Entries for locating text and elements:
^^^^^^^^^^^^^^^^

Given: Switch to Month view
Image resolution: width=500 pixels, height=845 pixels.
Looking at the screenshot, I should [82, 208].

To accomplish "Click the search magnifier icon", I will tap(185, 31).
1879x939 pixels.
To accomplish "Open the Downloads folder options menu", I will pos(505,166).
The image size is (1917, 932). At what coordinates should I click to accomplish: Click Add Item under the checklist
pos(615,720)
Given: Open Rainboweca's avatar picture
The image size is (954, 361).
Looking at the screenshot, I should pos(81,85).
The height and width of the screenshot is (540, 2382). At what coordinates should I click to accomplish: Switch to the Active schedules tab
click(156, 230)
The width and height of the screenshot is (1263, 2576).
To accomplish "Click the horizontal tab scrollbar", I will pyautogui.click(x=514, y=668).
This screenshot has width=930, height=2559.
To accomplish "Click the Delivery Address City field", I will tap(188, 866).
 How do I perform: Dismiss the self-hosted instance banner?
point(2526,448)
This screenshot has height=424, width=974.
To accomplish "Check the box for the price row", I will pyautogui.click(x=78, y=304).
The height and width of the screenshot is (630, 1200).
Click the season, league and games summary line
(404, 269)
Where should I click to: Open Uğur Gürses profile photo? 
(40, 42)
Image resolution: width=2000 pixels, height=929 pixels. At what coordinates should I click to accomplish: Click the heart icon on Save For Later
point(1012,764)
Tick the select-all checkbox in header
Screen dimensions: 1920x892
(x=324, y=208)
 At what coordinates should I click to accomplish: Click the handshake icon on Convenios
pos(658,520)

^^^^^^^^^^^^^^^^

# [What to do]
Reproduce the material word for word, starting at its first line and ending at the line that contains "will pyautogui.click(x=514, y=668).", including both of those lines.

# [The reply]
Given: Switch to Month view
Image resolution: width=500 pixels, height=845 pixels.
Looking at the screenshot, I should [82, 208].

To accomplish "Click the search magnifier icon", I will tap(185, 31).
1879x939 pixels.
To accomplish "Open the Downloads folder options menu", I will pos(505,166).
The image size is (1917, 932). At what coordinates should I click to accomplish: Click Add Item under the checklist
pos(615,720)
Given: Open Rainboweca's avatar picture
The image size is (954, 361).
Looking at the screenshot, I should pos(81,85).
The height and width of the screenshot is (540, 2382). At what coordinates should I click to accomplish: Switch to the Active schedules tab
click(156, 230)
The width and height of the screenshot is (1263, 2576).
To accomplish "Click the horizontal tab scrollbar", I will pyautogui.click(x=514, y=668).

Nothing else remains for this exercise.